Studio album by Geoff Berner
- Released: 2003
- Recorded: P.D. Padee Podee Production Studios, Vancouver, British Columbia, Canada, 2002
- Length: 44:12
- Label: Black Hen Music

Geoff Berner chronology
| Light Enough to Travel (2000) | We Shall Not Flag or Fail, We Shall Go on to the End (2003) | Live in Oslo (2004) |

= We Shall Not Flag or Fail, We Shall Go on to the End =

We Shall Not Flag Or Fail, We Shall Go On to the End is the first full-length album by accordion singer-songwriter Geoff Berner. It was released in 2003, in Canadian and US territories.

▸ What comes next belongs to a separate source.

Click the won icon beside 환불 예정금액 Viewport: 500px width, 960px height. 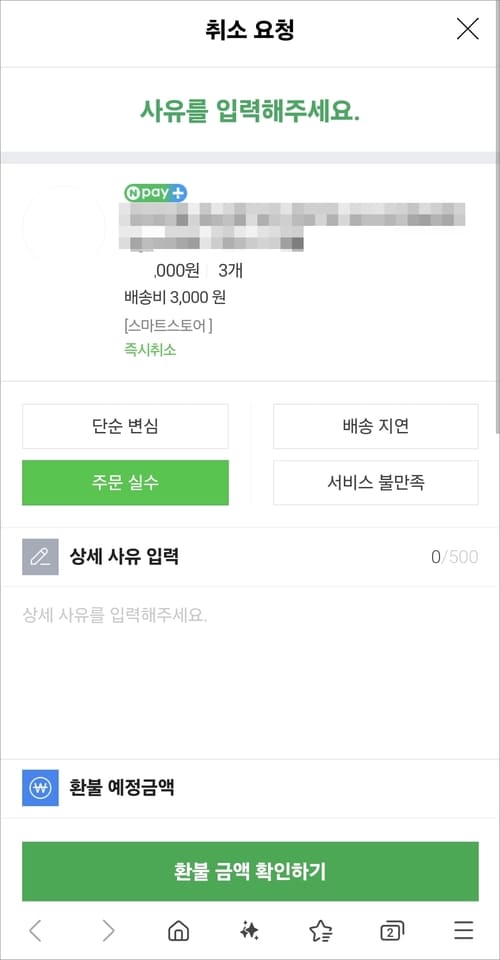pos(40,788)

The album is named after a Winston Churchill quote. An Exclaim! review described the album: "his slow, pleading voice combined with jarring accordion riffs [...] and artistic pauses reveal a man constantly in awe at the baffling". According to a review from Now, the album uses elements of klezmer, punk, cabaret, and folk. Following the release of the album, Berner travelled to Romania to learn more about his Jewish heritage.

==Track listing==
All lyrics and music by Geoff Berner unless otherwise stated.

1. "Volcano God"
2. "Clown and Bard"
3. "We All Gotta Be a Prostitute Sometimes"
4. "Maginot Line"
5. "In the Year 2020" (Carmaig de Forest)
6. "Porn Queen Girlfriend"
7. "A Settling of Accounts"
8. "Beautiful in my Eyes"
9. "The Way That Girl Drinks Beer"
10. "Iron Grey"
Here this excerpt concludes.